* [EXERCISE BRIEF]:
Which lines of the rows below, starting with the line that contains "This screenshot has height=488, width=409." and going on through the line that contains "coord(107,217)", can you copy out word for word, leaving the pictures out?

* [THE DATA]:
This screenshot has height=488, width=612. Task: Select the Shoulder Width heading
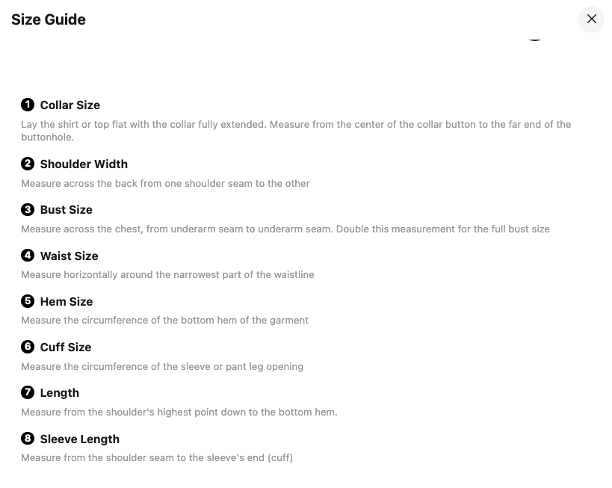pyautogui.click(x=84, y=164)
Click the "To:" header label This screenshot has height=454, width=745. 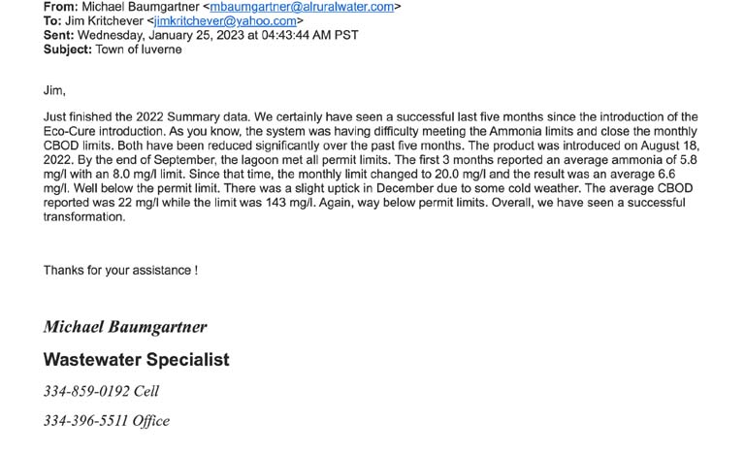[x=52, y=21]
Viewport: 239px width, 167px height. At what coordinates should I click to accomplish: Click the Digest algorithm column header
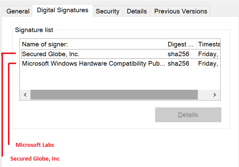click(x=181, y=44)
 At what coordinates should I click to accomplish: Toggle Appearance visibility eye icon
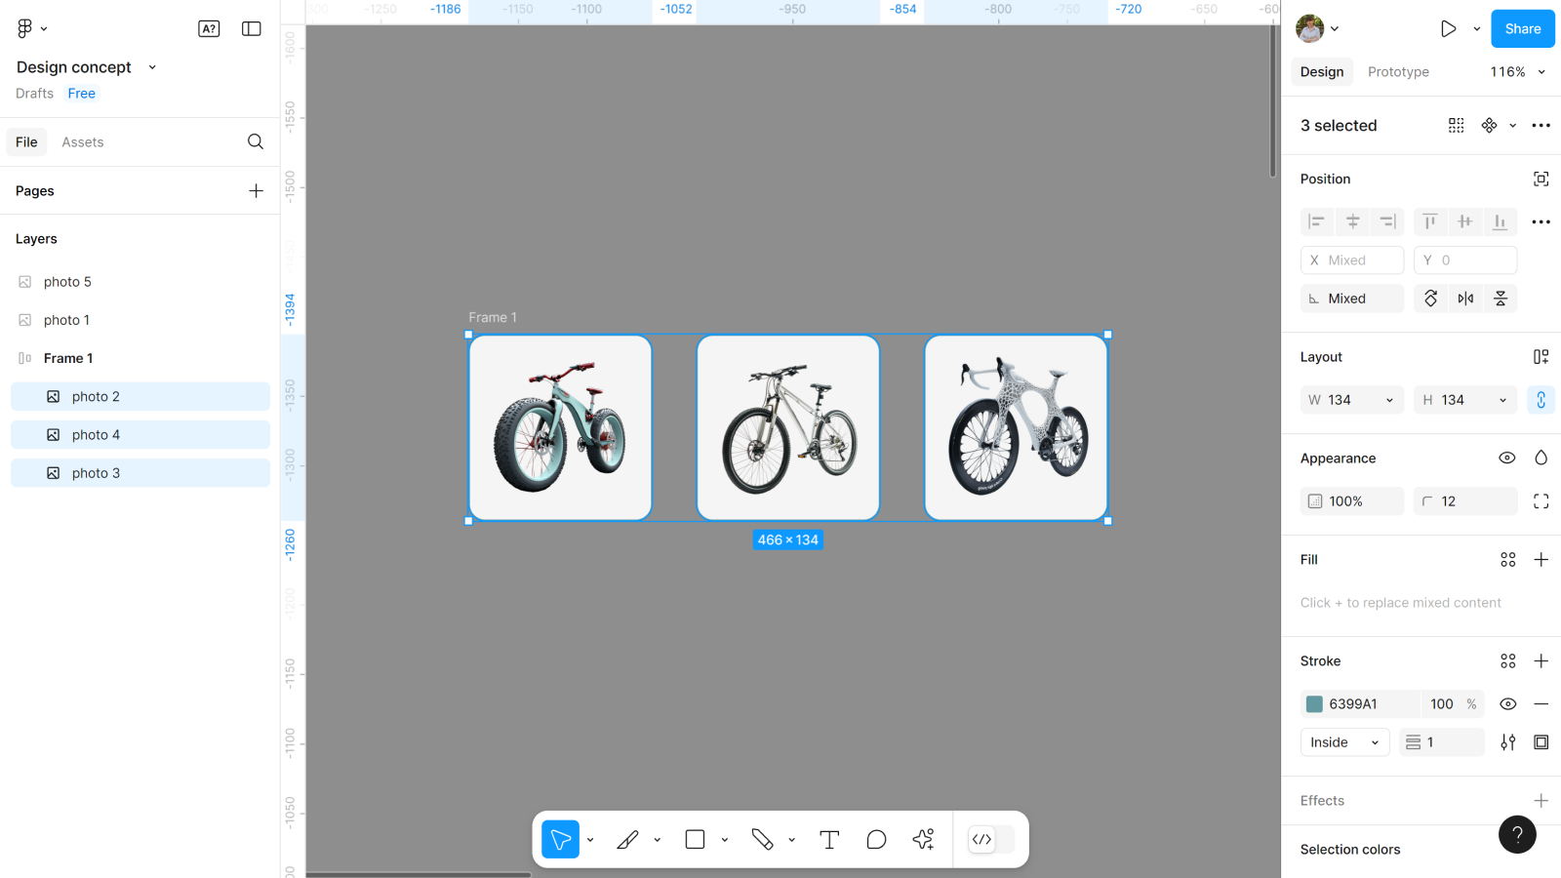point(1507,458)
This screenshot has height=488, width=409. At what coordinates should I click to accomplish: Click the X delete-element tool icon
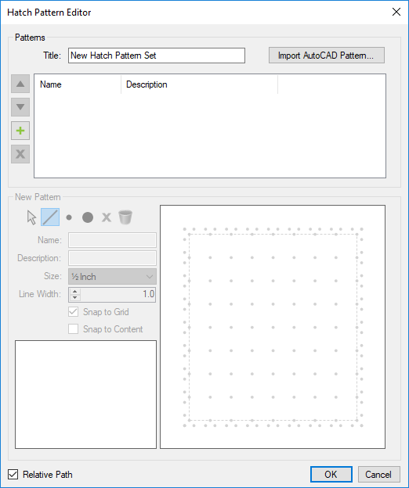coord(107,217)
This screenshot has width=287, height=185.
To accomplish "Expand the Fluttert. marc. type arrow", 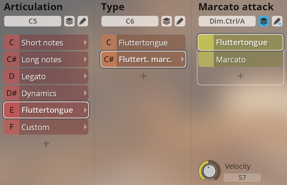I will (182, 59).
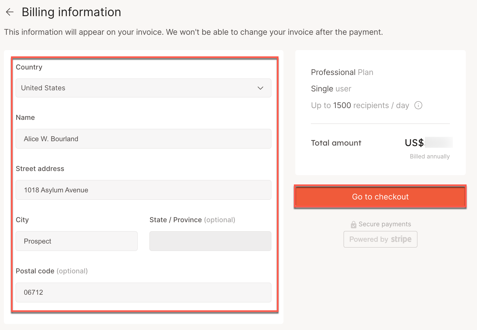Image resolution: width=477 pixels, height=330 pixels.
Task: Select the Name field containing Alice W. Bourland
Action: click(x=143, y=139)
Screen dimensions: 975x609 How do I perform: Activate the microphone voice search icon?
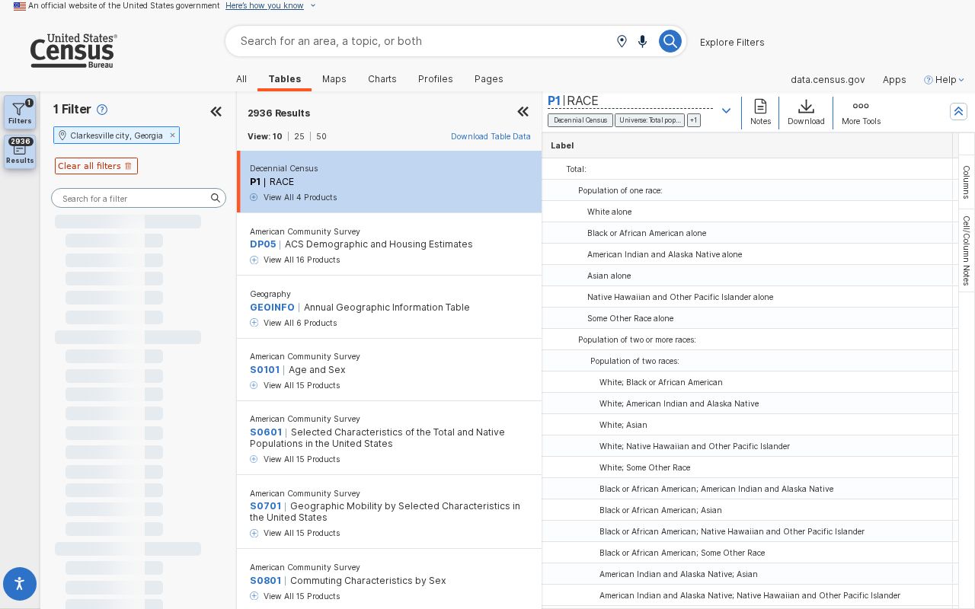click(x=643, y=41)
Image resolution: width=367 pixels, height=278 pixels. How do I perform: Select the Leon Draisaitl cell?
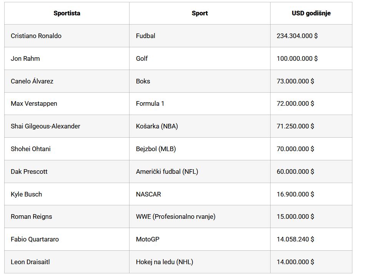click(30, 262)
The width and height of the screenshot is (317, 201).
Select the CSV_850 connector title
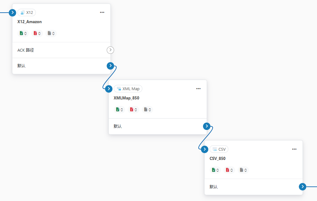217,159
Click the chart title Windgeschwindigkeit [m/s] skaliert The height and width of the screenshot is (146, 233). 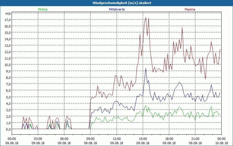coord(117,3)
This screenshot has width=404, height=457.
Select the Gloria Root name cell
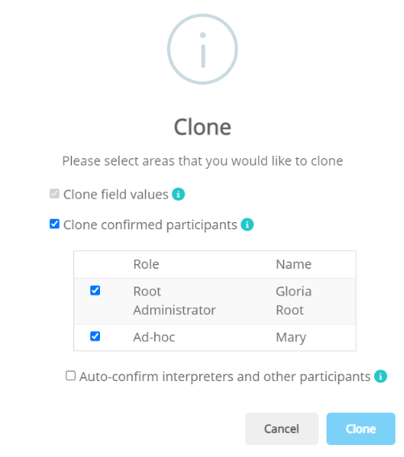point(294,300)
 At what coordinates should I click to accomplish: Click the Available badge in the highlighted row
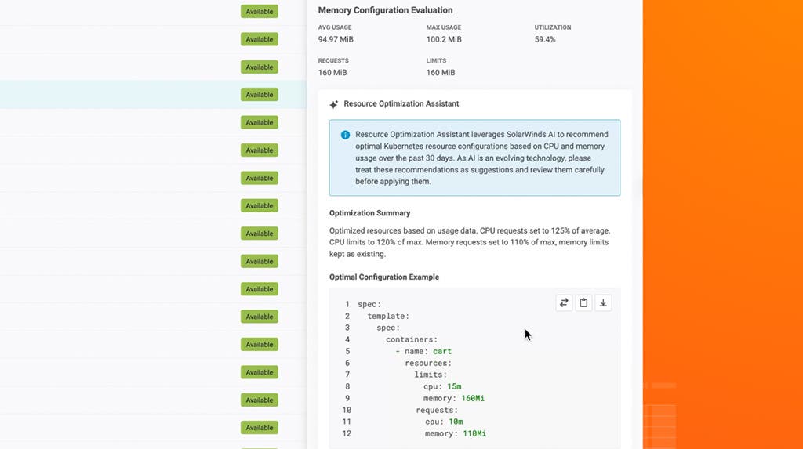click(x=260, y=95)
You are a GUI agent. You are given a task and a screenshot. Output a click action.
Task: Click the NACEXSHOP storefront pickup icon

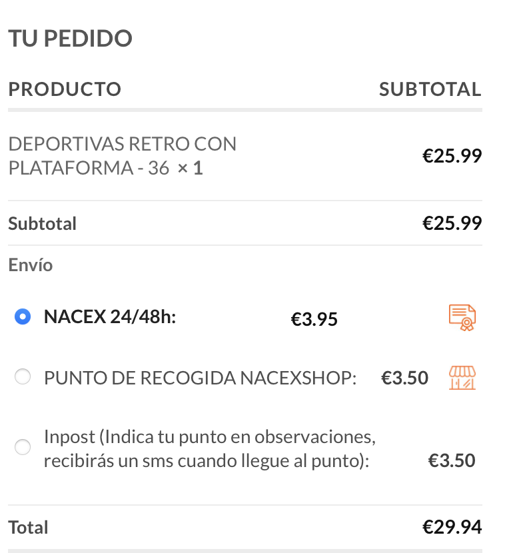462,378
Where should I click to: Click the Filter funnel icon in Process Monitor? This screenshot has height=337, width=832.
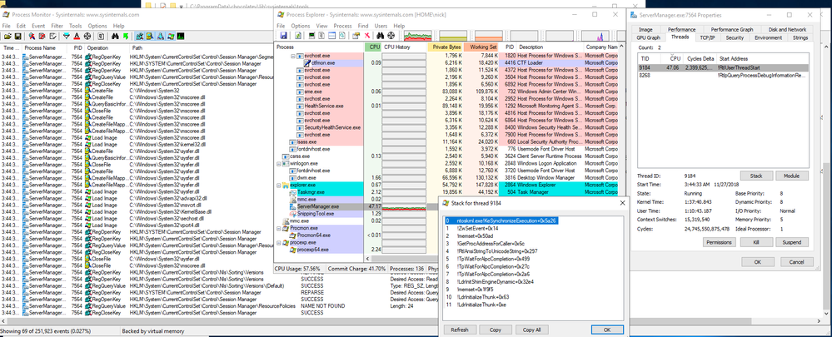click(x=65, y=37)
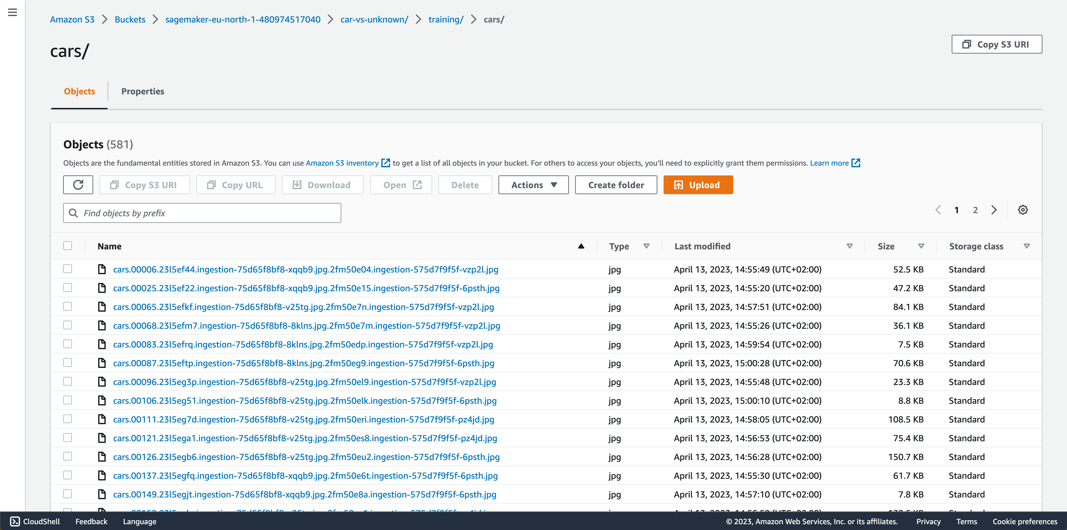Sort by the Size column arrow
Viewport: 1067px width, 530px height.
(921, 246)
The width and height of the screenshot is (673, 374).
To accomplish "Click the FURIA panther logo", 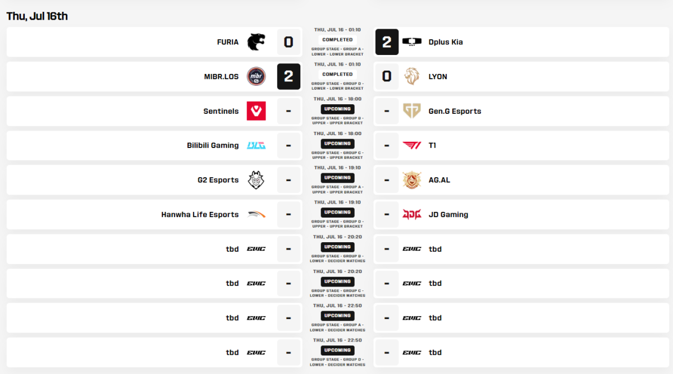I will point(257,42).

* [COMPLETED EXERCISE]:
This screenshot has height=488, width=409. At what coordinates should I click to accomplish: Click the X delete-element tool icon
coord(107,217)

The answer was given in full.